Batch Normalization

3 minute read

Published:

Batch normalization has become an essential deep learning technique. Its purpose is to improve speed and add stability in the learning process by normalizing the value distribution before going into the next layer. This helps reducing the covariate shift

In essence, by normalizing each mini-batch to a zero mean and unit variance, BN ensures that, as the training progresses, each layer sees inputs with a relatively stable distribution.

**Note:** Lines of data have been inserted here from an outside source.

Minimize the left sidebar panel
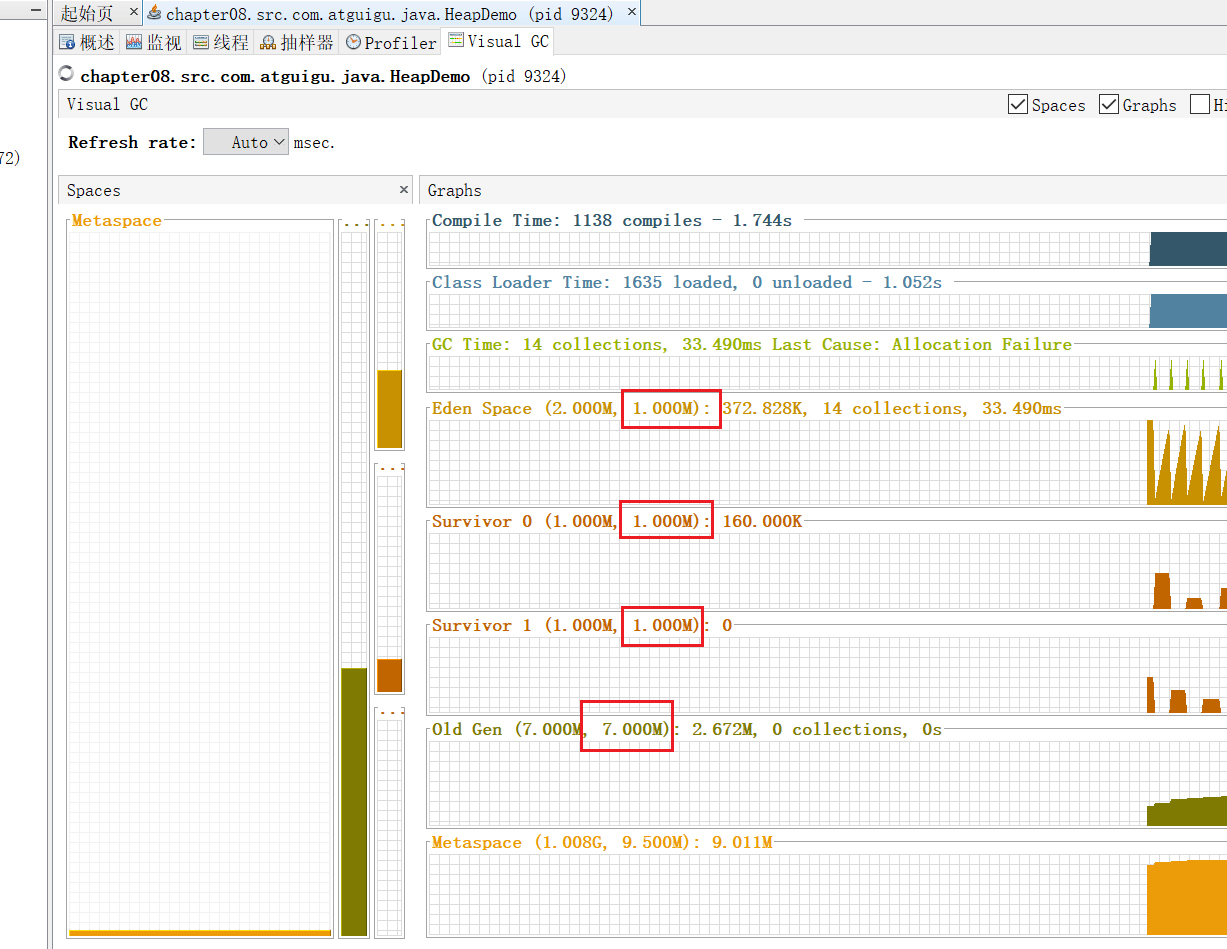This screenshot has width=1227, height=949. point(36,10)
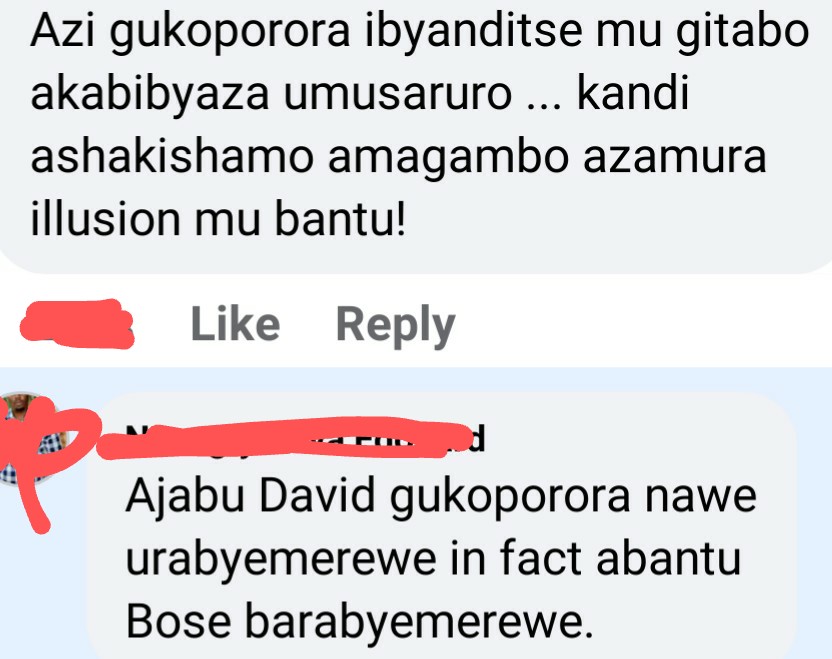Click the word 'illusion' in first comment
This screenshot has width=832, height=659.
tap(106, 219)
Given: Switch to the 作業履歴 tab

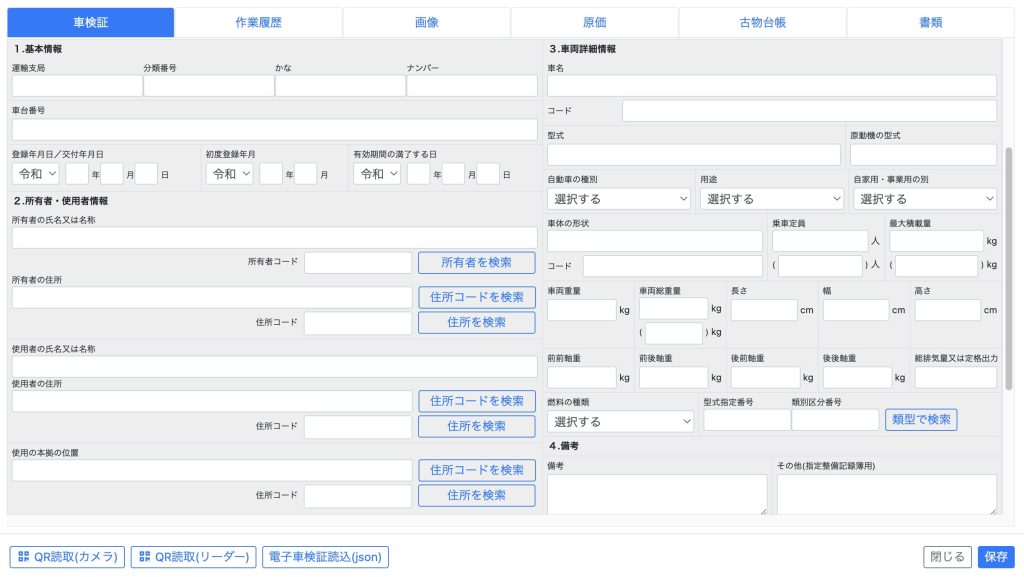Looking at the screenshot, I should (x=258, y=22).
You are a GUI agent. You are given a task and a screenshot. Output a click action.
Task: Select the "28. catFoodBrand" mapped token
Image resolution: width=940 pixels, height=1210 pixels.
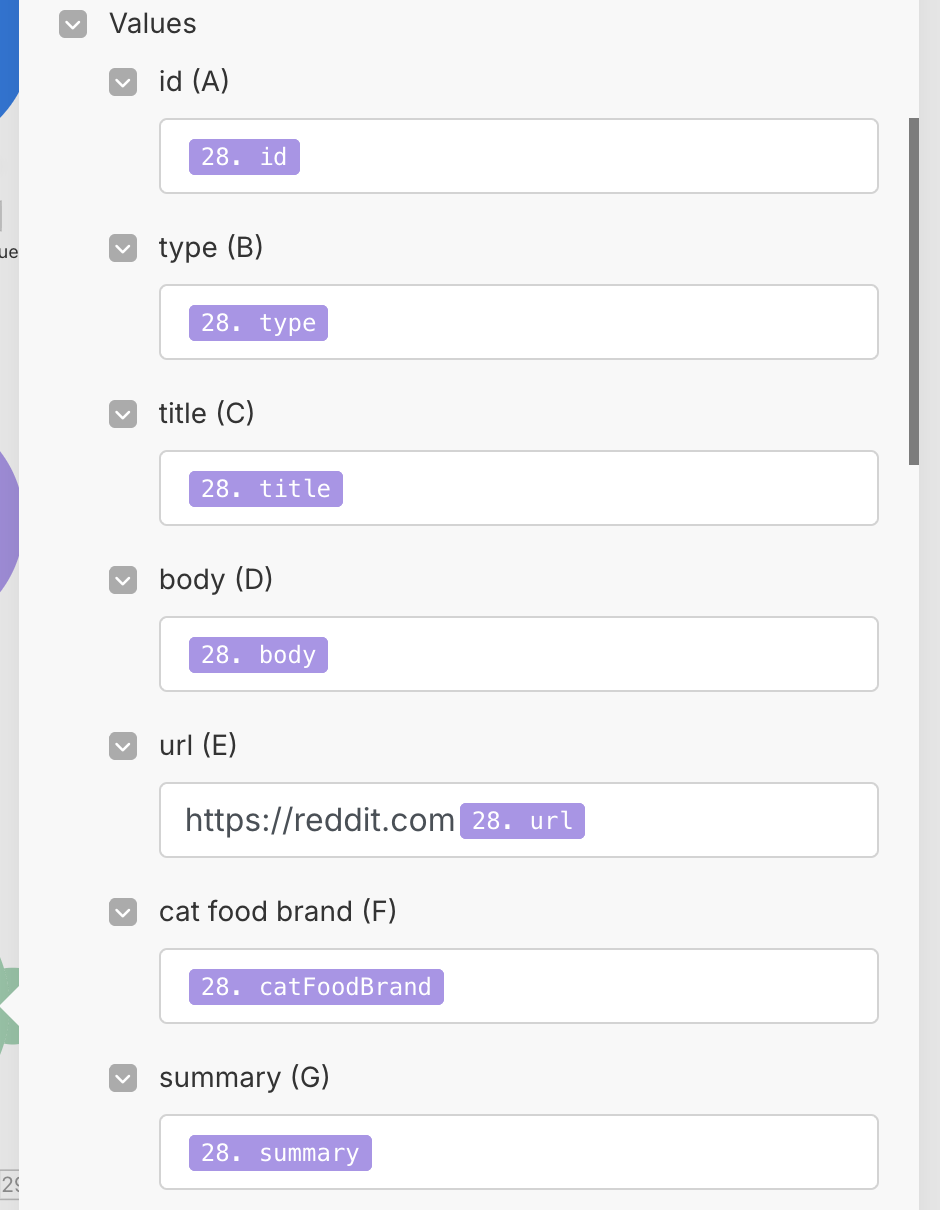(315, 986)
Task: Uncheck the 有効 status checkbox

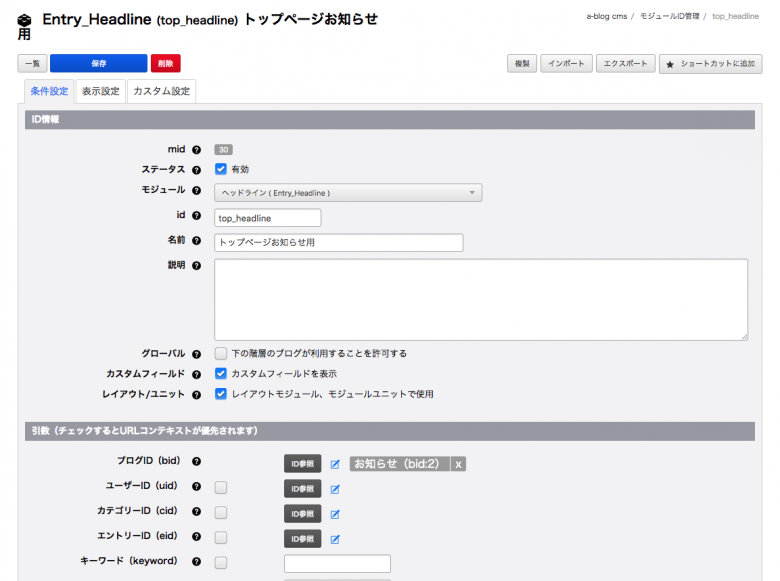Action: point(221,169)
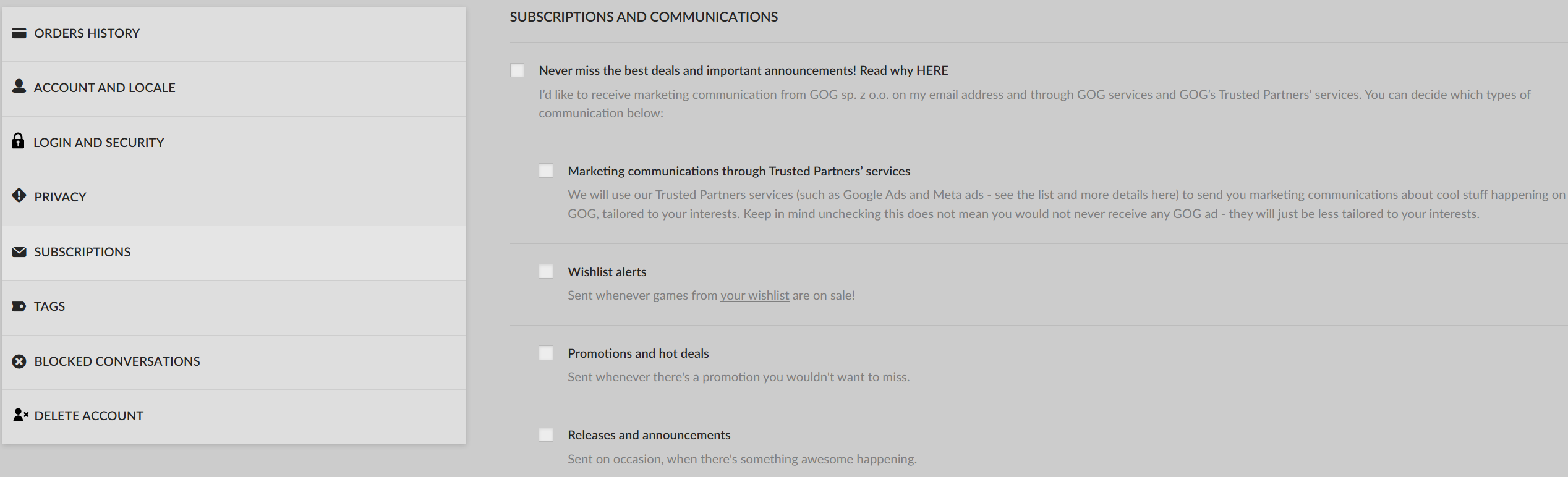
Task: Click the Blocked Conversations X icon
Action: pyautogui.click(x=19, y=361)
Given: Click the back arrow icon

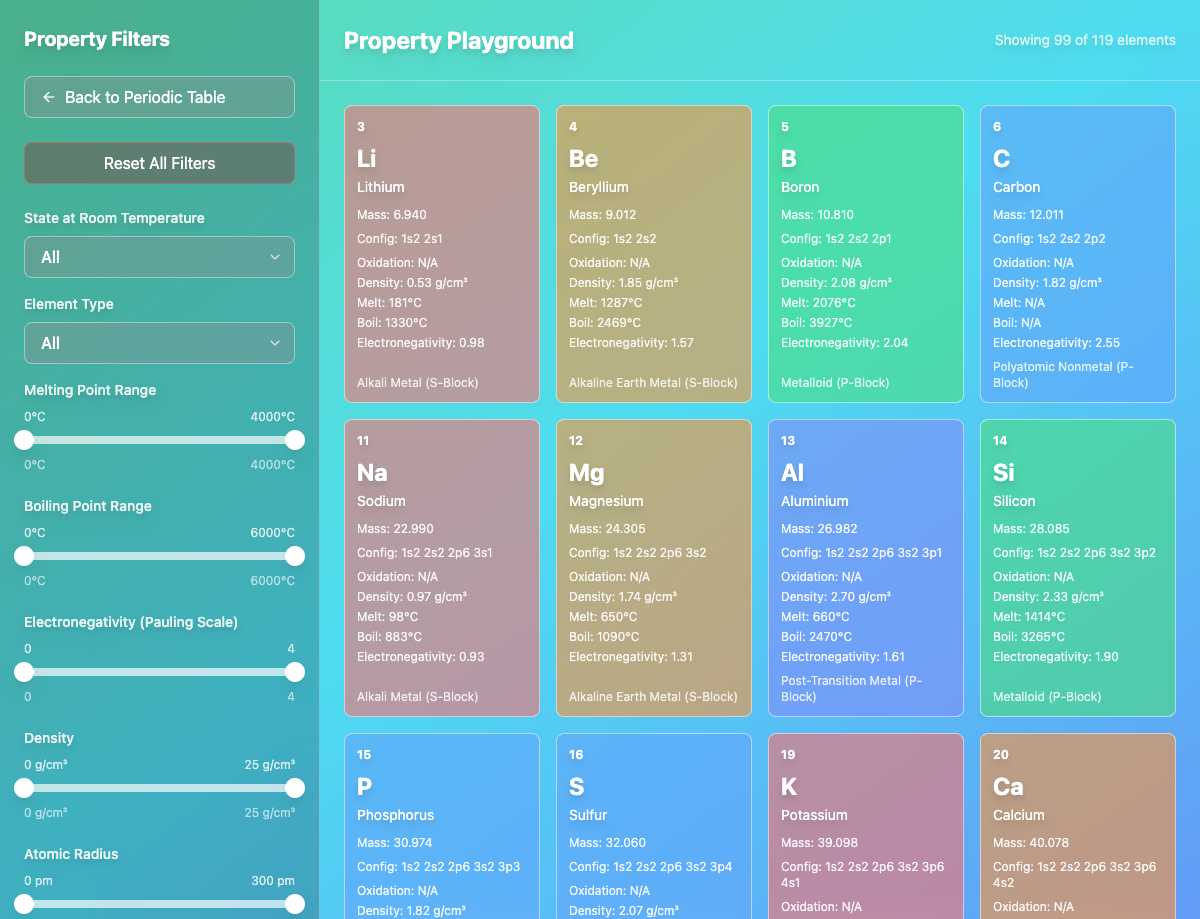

There’s two main benefits of using BatchNorm.

  1. Speeds up training
  2. Reduces the importance of the initial weights

Algorithm

The algorithm is pretty self explanatory. We first calculate for a batch of $m$ samples the mean ($\mu_{\beta}$ ) and the variance ($\sigma_{\beta}^2$). Then we normalize our sample ($\hat x_i \leftarrow)$ and we use two learnable parameters: $\gamma$ (scale) and $\beta$ (shift).

algorithm-1

$\gamma$ and $\beta$ are important because it allows the network to recover any necessary mean-variance combination if the zero-mean / unit-variance isn’t optimal for the layer.

Difference with Layer Norm

alt text

In a tensor of dimensions ($HW, N, C$) where

  • $N$ (Batch Size) How many samples you’re processing in one pass.
  • C (Channels) The “depth” of each activation map.
  • H (Height) and W (Width) The spatial dimensions of each feature map.  For example a 224×224 image, H = 224 and W = 224 at input.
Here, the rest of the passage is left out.